Ao longo dos nove meses de gestação, foram tantas as visitas ao hospital para exames de rotina, que eu tinha todo o percurso, com os atalhos e rotas de fuga, absolutamente claro em minha cabeça. Em meio a contrações fortes o suficiente para fazer a ficha cair de vez, chegamos ao hospital por volta das 8 da noite e menos de três horas após a primeira ligação, minha mulher e eu estávamos na sala de parto.
Claro que, no caminho entre a recepção do pronto-socorro e a sala de parto, percebi que havia esquecido a máquina fotográfica no carro, que já havia sido levado para o estacionamento pelo serviço de valet do hospital. A Thais foi a primeira a me incentivar a buscar o equipamento, embora eu resistisse, temeroso de perder algum detalhe importante. “O João não vai nascer agora”, ela me convenceu. Foi fácil recuperar a máquina. Difícil foi encontrar a sala de parto. Depois de subir alguns andares de elevador, descer outros de escada, perguntar para dois ou três seguranças fui, devidamente paramentado, finalmente encaminhado para a sala de parto.
Ao entrar no quarto reservado pelo hospital para “partos humanizados”, encontrei minha mulher dentro de uma banheira de hidromassagem, relaxando de bruços ao som de música ambiente e poucas luzes. Depois de todas aquelas horas de tensão, senti-me, pela primeira vez na noite, tranquilo para aproveitar aquele momento.
Com a chegada da obstetra, fomos encaminhados para uma outra sala, na qual a Thais tomaria a anestesia e iniciaria os procedimentos para, finalmente, receber o João. As cerca de duas horas entre a anestesia e o início dos esforços para expulsão do João correram bem.
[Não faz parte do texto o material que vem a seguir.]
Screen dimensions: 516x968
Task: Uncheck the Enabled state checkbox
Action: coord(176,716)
A coisa voltou a ficar um pouco mais tensa por volta das 23h30, quando, apesar da dilatação completa e do esforço descomunal da Thais, era possível ver os cabelinhos do meu filho, mas nada de aparecer a cabeça inteira. Foram umas três ou quatro tentativas até as médicas concluírem que o João estava enrolado no cordão umbilical, o que fazia ele vir e voltar, num movimento em espiral.
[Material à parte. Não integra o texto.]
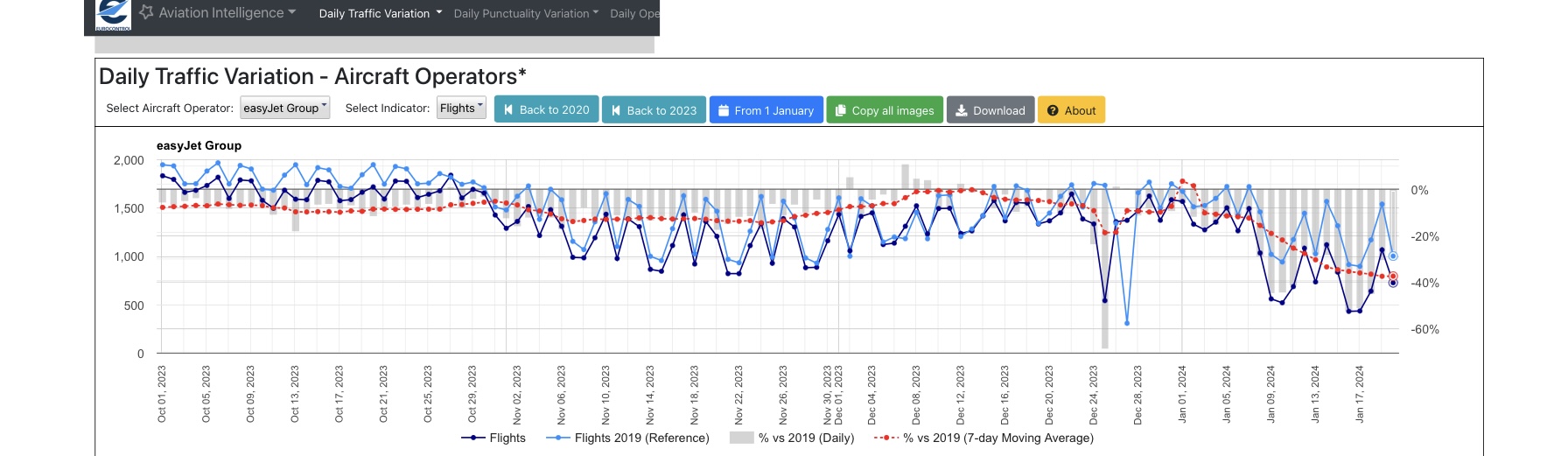Open the Select Indicator dropdown
The image size is (1568, 456).
point(461,108)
Durante o processo de gestação, preocupado com o excesso de conselhos um tanto xiitas sobre o parto normal, procurei me informar sobre os riscos da falta de oxigenação durante o nascimento. Entendo que as sequelas decorrentes desse tipo de problema ocorrem apenas em casos extremos, mas vendo todo o esforço da minha mulher e meu filho literamente enrolado para sair, não tive dúvidas. Pedi para a obstetra que optasse por uma cesariana.
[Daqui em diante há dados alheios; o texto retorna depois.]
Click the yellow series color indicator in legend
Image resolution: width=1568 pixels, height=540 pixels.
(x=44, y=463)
Fomos encaminhados para uma outra sala, uma nova dose de anestesia foi aplicada e, em poucos minutos e a meia luz para não assustar o João em demasia naquele que seria o primeiro “trauma” de sua vida, vi o lindo rosto de meu filho pela primeira vez. Um pouco chocado com toda aquela situação, por alguns instantes tive a impressão de que o João estava desacordado, mas logo ele abriu seus olhinhos e um saudável berreiro! A expressão em seu rosto era uma mistura de estranhamento e emoção profunda. Era como se, mesmo sem conhecer nada desse mundo, ele já soubesse que iniciaria ali a deliciosa aventura de sua vida.